##### RECORDS FOR THE TASK
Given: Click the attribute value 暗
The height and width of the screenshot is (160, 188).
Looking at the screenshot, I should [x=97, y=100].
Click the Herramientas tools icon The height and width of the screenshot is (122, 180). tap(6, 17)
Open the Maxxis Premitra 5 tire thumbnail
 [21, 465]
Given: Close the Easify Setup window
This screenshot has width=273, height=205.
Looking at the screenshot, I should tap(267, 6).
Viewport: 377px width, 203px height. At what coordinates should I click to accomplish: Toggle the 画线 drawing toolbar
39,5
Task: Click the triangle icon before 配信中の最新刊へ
##########
Rewrite all the rows above with every "Given" replaced by "Prompt" and nothing else changed.

Prompt: Click the attribute value 暗
The height and width of the screenshot is (160, 188).
Looking at the screenshot, I should [x=97, y=100].
Click the Herramientas tools icon The height and width of the screenshot is (122, 180). tap(6, 17)
Open the Maxxis Premitra 5 tire thumbnail
 [21, 465]
Prompt: Close the Easify Setup window
This screenshot has width=273, height=205.
Looking at the screenshot, I should tap(267, 6).
Viewport: 377px width, 203px height. At what coordinates should I click to accomplish: Toggle the 画线 drawing toolbar
39,5
Task: Click the triangle icon before 配信中の最新刊へ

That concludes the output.